Applying the Strategic Positioning lens reveals a fundamental conflict. CHU competes on a niche strategy of faith-integrated education. However, its output (graduates) must be consumed by a broader market (global corporations) that operates under different social norms. The value chain is currently broken at the point of curriculum delivery; the school is failing to provide the empathy-based skills required by high-tier employers while simultaneously risking its core brand identity with its primary funders.
Option 1: Full Cancellation of the Exercise. This preserves the brand relationship with conservative donors and ensures strict adherence to the Statement of Faith.
Trade-offs: High risk of faculty attrition, potential loss of business school accreditation, and decreased student competitiveness in global job markets.
Resources: Minimal financial cost; high reputational cost among academic peers.
Option 2: The Middle Path — Re-framing and Opt-outs. Retain the exercise but modify the prompts to focus on professional scenarios rather than personal identity. Provide an alternative assignment for students with religious objections.

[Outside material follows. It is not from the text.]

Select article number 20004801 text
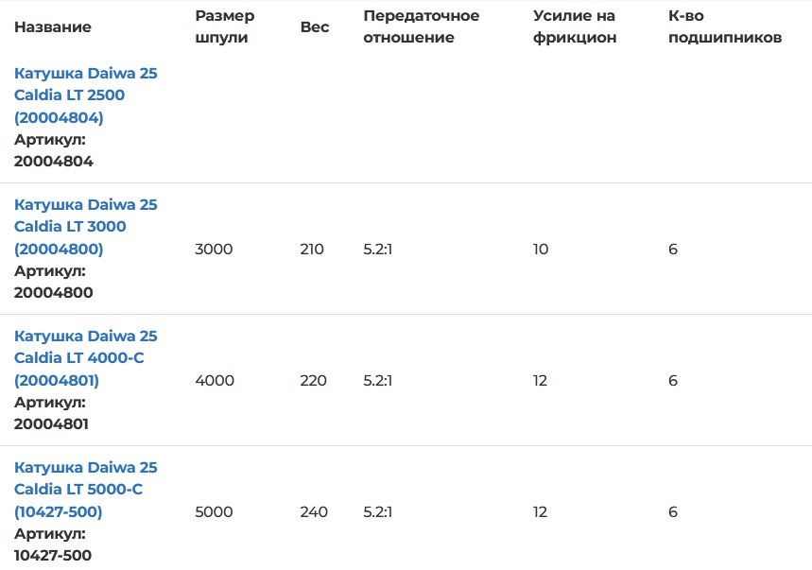Viewport: 812px width, 570px height. coord(51,424)
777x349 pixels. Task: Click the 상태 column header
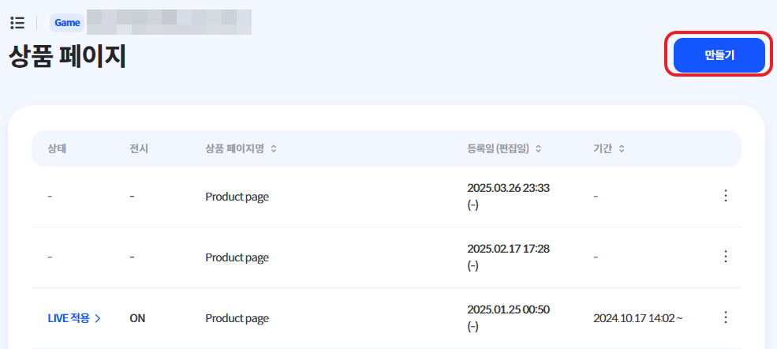[x=57, y=148]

Trade-offs: Dilutes the pedagogical impact of the exercise and may be viewed as a compromise that satisfies no one.
Resources: Requires significant faculty time to redesign the module.

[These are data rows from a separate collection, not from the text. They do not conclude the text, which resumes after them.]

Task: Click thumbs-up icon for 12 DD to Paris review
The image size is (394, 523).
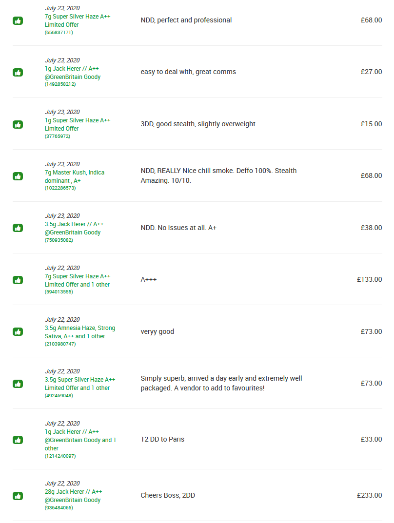Action: [18, 440]
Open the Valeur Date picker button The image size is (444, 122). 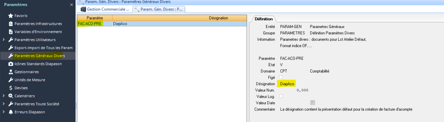point(313,103)
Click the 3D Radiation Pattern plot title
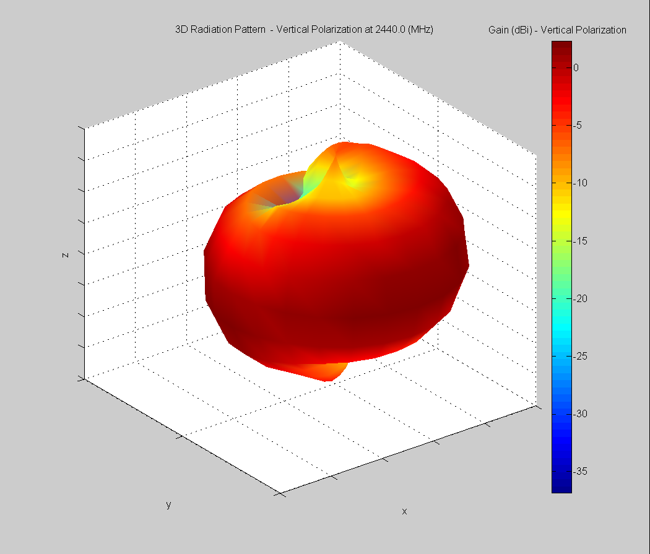Viewport: 650px width, 554px height. tap(304, 30)
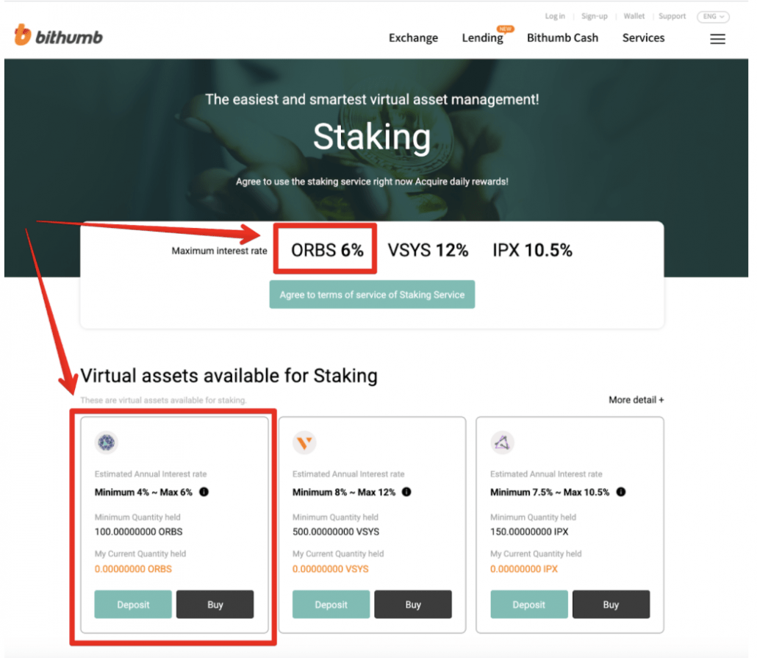Open the ENG language dropdown
The height and width of the screenshot is (658, 757).
click(x=713, y=16)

Option 3: Strategic Re-branding of DEI as Global Market Literacy. Defend the exercise not as a moral stance, but as a technical requirement for corporate leadership. Frame LGBT2Q+ inclusion as a market reality that students must navigate, regardless of personal belief.
Trade-offs: Requires sophisticated communication to donors; may still face resistance from the Board.
Resources: High investment in administrative communication and stakeholder management.
Pursue Option 3. CHU cannot afford to produce graduates who are functionally illiterate in modern corporate social dynamics. By framing the exercise as Market Literacy, the university maintains its theological boundaries while fulfilling its duty to prepare students for employment. This preserves the 92 percent placement rate, which is the school's strongest selling point to prospective families.
The transition must move from defensive posture to proactive policy within 90 days.
The plan assumes that the Board values placement rates over ideological purity. To mitigate the risk of a donor revolt, the Provost must lead the communication strategy, using language that emphasizes the competitive disadvantage students face if they are shielded from the realities of the modern workforce. A contingency plan must be ready: if the Board demands a total ban, the university must immediately secure an alternative experiential tool that addresses power and privilege without using the specific LGBT2Q+ identifiers that triggered the complaint.
Retain the exercise but re-frame it as Market Literacy. CHU faces a structural threat: its graduates are entering a corporate world where DEI competency is a baseline requirement, yet its funding depends on a donor base that views such competency as a compromise of faith. Cancellation is a short-sighted move that will erode the 92 percent placement rate and jeopardize accreditation. The university must decouple personal belief from professional preparation. By positioning the Privilege Walk as a tool for understanding the global marketplace rather than a moral mandate, CHU can protect its brand while ensuring its students remain employable. The Dean must act as the bridge, translating the pedagogical necessity into a language the Board and donors can accept.
The analysis assumes that the donor base and the Board are rational actors who will prioritize student placement rates over theological consistency. In faith-based institutions, ideological purity often outweighs economic logic. If the donors view this as a slippery slope toward secularization, no amount of market data will change their position.
The university could outsource the DEI and empathy-building components to a third-party corporate training firm. This would move the controversial content out of the core curriculum and into a professional development workshop. This provides the university with plausible deniability—they are providing a professional service, not teaching a core value—while still ensuring students receive the necessary training.